begin TEXT EXTRACT

Asymmetric Levenshtein distance

2.3k views Asked by At

Given two bit strings, x and y, with x longer than y, I'd like to compute a kind of asymmetric variant of the Levensthein distance between them. Starting with x, I'd like to know the minimum number of deletions and substitutions it takes to turn x into y.

Can I just use the usual Levensthein distance for this, or do I need I need to modify the algorithm somehow? In other words, with the usual set of edits of deletion, substitution, and addition, is it ever beneficial to delete more than the difference in lengths between the two strings and then add some bits back? I suspect the answer is no, but I'm not sure. If I'm wrong, and I do need to modify the definition of Levenshtein distance to disallow deletions, how do I do so?

Finally, I would expect intuitively that I'd get the same distance if I started with y (the shorter string) and only allowed additions and substitutions. Is this right? I've got a sense for what these answers are, I just can't prove them.

1

There are 1 answers

3
hatchet - done with SOverflow On BEST ANSWER

If i understand you correctly, I think the answer is yes, the Levenshtein edit distance could be different than an algorithm that only allows deletions and substitutions to the larger string. Because of this, you would need to modify, or create a different algorithm to get your limited version.

Consider the two strings "ABCD" and "ACDEF". The Levenshtein distance is 3 (ABCD->ACD->ACDE->ACDEF). If we start with the longer string, and limit ourselves to deletions and substitutions we must use 4 edits (1 deletion and 3 substitutions. The reason is that strings where deletions are applied to the smaller string to efficiently get to the larger string can't be achieved when starting with the longer string, because it does not have the complimentary insertion operation (since you're disallowing that).

Your last paragraph is true. If the path from shorter to longer uses only insertions and substitutions, then any allowed path can simply be reversed from the longer to the shorter. Substitutions are the same regardless of direction, but the inserts when going from small to large become deletions when reversed.

I haven't tested this thoroughly, but this modification shows the direction I would take, and appears to work with the values I've tested with it. It's written in c#, and follows the psuedo code in the wikipedia entry for Levenshtein distance. There are obvious optimizations that can be made, but I refrained from doing that so it was more obvious what changes I've made from the standard algorithm. An important observation is that (using your constraints) if the strings are the same length, then substitution is the only operation allowed.

end TEXT EXTRACT
begin MATERIAL TO PROCESS

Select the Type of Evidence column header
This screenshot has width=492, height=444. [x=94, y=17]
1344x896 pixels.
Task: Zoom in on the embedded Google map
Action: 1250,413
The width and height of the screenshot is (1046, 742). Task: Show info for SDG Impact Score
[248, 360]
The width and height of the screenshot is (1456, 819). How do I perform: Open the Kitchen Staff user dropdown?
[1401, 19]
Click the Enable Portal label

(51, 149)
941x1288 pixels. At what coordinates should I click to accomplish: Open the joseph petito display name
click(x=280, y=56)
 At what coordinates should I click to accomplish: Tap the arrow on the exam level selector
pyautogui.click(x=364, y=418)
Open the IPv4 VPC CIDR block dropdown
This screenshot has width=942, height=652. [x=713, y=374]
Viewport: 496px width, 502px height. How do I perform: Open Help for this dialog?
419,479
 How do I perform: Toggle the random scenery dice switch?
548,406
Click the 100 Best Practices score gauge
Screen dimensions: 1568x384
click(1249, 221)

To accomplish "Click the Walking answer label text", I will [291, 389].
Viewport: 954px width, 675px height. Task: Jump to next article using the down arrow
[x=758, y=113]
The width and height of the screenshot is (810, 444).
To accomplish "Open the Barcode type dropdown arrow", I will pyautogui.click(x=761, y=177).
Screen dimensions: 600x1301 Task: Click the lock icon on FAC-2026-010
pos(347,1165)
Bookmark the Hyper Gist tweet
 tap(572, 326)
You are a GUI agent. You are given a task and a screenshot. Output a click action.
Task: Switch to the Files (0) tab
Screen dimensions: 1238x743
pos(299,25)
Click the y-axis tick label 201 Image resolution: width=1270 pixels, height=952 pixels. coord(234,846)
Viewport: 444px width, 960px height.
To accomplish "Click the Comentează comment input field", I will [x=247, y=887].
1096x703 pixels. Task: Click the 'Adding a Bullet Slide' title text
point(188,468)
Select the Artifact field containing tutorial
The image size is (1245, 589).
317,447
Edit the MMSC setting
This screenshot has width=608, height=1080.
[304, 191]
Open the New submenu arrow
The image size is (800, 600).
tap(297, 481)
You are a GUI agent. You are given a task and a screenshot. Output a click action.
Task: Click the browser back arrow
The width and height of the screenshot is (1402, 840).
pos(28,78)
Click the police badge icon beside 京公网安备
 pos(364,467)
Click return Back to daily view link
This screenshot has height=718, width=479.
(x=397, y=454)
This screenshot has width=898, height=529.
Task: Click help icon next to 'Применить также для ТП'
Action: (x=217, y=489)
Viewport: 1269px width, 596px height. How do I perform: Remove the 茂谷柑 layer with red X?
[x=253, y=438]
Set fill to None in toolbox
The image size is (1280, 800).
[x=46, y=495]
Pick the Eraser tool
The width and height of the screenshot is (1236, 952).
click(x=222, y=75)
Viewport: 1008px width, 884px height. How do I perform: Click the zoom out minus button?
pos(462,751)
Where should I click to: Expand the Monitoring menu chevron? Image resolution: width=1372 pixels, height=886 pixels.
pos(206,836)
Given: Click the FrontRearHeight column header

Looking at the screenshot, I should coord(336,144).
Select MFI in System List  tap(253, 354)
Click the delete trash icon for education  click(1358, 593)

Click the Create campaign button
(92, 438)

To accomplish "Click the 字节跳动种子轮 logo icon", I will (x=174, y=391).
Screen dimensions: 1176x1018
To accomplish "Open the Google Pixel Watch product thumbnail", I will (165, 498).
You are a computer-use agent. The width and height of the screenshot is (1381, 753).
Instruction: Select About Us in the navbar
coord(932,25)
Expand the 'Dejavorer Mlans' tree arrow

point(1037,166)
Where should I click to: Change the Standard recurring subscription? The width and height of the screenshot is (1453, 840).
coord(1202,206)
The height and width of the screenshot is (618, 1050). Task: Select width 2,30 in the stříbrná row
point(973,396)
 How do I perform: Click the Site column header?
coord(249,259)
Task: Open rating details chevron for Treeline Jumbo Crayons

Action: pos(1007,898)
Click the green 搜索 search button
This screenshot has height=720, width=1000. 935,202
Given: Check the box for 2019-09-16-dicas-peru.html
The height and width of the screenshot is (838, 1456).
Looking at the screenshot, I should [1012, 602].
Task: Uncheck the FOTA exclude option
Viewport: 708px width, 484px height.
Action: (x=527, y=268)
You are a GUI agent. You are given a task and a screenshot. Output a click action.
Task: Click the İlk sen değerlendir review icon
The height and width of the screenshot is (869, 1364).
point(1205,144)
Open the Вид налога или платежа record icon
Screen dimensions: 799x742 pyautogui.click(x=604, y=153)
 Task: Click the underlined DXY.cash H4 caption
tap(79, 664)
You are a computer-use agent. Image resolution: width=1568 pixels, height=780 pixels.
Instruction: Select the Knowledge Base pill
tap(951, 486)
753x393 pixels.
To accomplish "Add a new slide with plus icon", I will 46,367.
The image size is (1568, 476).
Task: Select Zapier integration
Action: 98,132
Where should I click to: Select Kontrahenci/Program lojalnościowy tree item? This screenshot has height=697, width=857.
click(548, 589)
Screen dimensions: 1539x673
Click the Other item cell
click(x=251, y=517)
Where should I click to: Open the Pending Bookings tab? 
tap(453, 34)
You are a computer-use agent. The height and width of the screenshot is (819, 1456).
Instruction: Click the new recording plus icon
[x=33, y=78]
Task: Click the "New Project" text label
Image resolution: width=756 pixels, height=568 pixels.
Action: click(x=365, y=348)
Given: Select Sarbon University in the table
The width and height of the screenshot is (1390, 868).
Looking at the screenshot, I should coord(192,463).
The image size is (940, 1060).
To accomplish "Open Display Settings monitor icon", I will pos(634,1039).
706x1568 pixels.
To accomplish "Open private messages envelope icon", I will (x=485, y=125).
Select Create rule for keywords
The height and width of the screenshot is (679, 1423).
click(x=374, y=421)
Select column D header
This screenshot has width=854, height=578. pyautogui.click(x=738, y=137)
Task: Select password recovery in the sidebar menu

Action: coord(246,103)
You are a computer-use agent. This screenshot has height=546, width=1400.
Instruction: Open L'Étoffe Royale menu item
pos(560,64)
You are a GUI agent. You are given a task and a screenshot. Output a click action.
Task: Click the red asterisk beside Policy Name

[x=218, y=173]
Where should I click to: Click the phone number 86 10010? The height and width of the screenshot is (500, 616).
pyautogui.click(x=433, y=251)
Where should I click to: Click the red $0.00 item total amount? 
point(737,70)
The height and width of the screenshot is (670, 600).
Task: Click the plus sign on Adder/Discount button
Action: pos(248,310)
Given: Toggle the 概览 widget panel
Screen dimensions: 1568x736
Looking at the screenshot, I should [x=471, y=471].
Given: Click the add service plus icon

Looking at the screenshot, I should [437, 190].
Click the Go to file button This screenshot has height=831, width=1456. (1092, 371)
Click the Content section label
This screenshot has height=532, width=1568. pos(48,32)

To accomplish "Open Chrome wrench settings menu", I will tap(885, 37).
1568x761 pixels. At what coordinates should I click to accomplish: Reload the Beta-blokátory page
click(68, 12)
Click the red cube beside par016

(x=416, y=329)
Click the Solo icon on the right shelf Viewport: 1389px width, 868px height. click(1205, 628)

end MATERIAL TO PROCESS

■ **WORK INSTRUCTIONS**
#1 Add 54 to every coordinate in the answers of the records from the line containing "Task: Click the underlined" through the line containing "tap(951, 486)", and write out only those lines again, requests included.
#2 Write what comes next in the asymmetric Levenshtein distance thread, starting after its final sentence.

■ **EXPECTED RESPONSES**
#1
 Task: Click the underlined DXY.cash H4 caption
tap(133, 718)
You are a computer-use agent. Image resolution: width=1568 pixels, height=780 pixels.
Instruction: Select the Knowledge Base pill
tap(1005, 540)

#2
    static int LevenshteinDistance(string s, string t) {
        int i, j;
        int m = s.Length;
        int n = t.Length;

        // for all i and j, d[i,j] will hold the Levenshtein distance between
        // the first i characters of s and the first j characters of t;
        // note that d has (m+1)*(n+1) values
        var d = new int[m + 1, n + 1];

        // set each element to zero
        // c# creates array already initialized to zero

        // source prefixes can be transformed into empty string by
        // dropping all characters
        for (i = 0; i <= m; i++) d[i, 0] = i;

        // target prefixes can be reached from empty source prefix
        // by inserting every character
        for (j = 0; j <= n; j++) d[0, j] = j;

        for (j = 1; j <= n; j++) {
            for (i = 1; i <= m; i++) {
                if (s[i - 1] == t[j - 1])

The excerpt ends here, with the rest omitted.